And lastly, we now understand why order and civilisation are so unstable even in progressive communities. We see frequently in states what physiologists call ‘Atavism’–the return, in part, to the unstable nature of their barbarous ancestors. Such scenes of cruelty and horror as happened in the great French Revolution, and as happen, more or less, in every great riot, have always been said to bring out a secret and suppressed side of human nature; and we now see that they were the outbreak of inherited passions long repressed by fixed custom, but starting into life as soon as that repression was catastrophically removed and when sudden choice was given. The irritability of mankind, too, is only part of their imperfect, transitory civilisation and of their original savage nature. They could not look steadily to a given end for an hour in their pre-historic state; and even now, when excited or when suddenly and wholly thrown out of their old grooves, they can scarcely do so. Even some very high races, as the French and the Irish, seem in troubled times hardly to be stable at all, but to be carried everywhere as the passions of the moment and the ideas generated at the hour may determine. But, thoroughly to deal with such phenomena as these, we must examine the mode in which national characters can be emancipated from the rule of custom, and can be prepared for the use of choice.
No. V.
THE AGE OF DISCUSSION.
The greatest living contrast is between the old Eastern and customary civilisations and the new Western and changeable civilisations. A year or two ago an inquiry was made of our most intelligent officers in the East, not as to whether the English Government were really doing good in the East, but as to whether the natives of India themselves thought we were doing good; to which, in a majority of cases, the officers who wore the best authority, answered thus: ‘No doubt you are giving the Indians many great benefits: you give them continued peace, free trade, the right to live as they like, subject to the laws; in these points and others they are far better off than, they ever were; but still they cannot make you out. What puzzles them is your constant disposition to change, or as you call it, improvement. Their own life in every detail being regulated by ancient usage, they cannot comprehend a policy which is always bringing something new; they do not a bit believe that the desire to make them comfortable and happy is the root of it; they believe, on the contrary, that you are aiming at something which they do not understand–that you mean to “take away their religion;” in a word, that the end and object of all these continual changes is to make Indians not what they are and what they like to be, but something new and different from what they are, and what they would not like to be.’ In the East, in a word, we are attempting to put new wine into old bottles-to pour what we can of a civilisation whose spirit is progress into the form of a civilisation whose spirit is fixity, and whether we shall succeed or not is perhaps the most interesting question in an age abounding almost beyond example in questions of political interest.

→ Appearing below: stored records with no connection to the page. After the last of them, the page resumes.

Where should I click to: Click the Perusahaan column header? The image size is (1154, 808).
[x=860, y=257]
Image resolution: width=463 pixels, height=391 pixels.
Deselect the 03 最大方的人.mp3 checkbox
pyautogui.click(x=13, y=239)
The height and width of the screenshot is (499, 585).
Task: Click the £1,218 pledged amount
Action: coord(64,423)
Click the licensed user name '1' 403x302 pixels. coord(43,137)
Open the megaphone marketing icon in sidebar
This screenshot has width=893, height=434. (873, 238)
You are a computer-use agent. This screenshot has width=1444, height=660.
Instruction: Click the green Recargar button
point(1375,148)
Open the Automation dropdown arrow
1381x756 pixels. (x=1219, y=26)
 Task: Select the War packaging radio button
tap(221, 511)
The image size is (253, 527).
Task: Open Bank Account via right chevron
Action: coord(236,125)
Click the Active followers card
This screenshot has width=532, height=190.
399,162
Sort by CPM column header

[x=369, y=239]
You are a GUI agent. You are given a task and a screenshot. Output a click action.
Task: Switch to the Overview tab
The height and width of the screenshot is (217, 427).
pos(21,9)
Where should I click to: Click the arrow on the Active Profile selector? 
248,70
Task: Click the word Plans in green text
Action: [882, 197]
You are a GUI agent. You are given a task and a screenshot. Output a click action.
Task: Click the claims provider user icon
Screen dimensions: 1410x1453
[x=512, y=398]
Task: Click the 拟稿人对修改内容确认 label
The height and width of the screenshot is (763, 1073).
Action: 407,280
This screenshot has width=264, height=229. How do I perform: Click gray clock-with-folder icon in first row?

Historical inquiries show that the feeling of the Hindoos is the old feeling, and that the feeling of the Englishman is a modern feeling. ‘ Old law rests,’ as Sir Henry Maine puts it, ‘not on contract but on status.’ The life of ancient civilisation, so far as legal records go, runs back to a time when every important particular of life was settled by a usage which was social, political, and religious, as we should now say, all in one–which those who obeyed it could not have been able to analyse, for those distinctions had no place in their mind and language, but which they felt to be a usage of imperishable import, and above all things to be kept unchanged. In former papers I have shown, or at least tried to show, why these customary civilisations were the only ones which suited an early society; why, so to say, they alone could have been first; in what manner they had in their very structure a decisive advantage over all competitors. But now comes the farther question: If fixity is an invariable ingredient in early civilisations, how then did any civilisation become unfixed? No doubt most civilisations stuck where they first were; no doubt we see now why stagnation is the rule of the world, and why progress is the very rare exception; but we do not learn what it is which has caused progress in these few cases, or the absence of what it is which has denied it in all others.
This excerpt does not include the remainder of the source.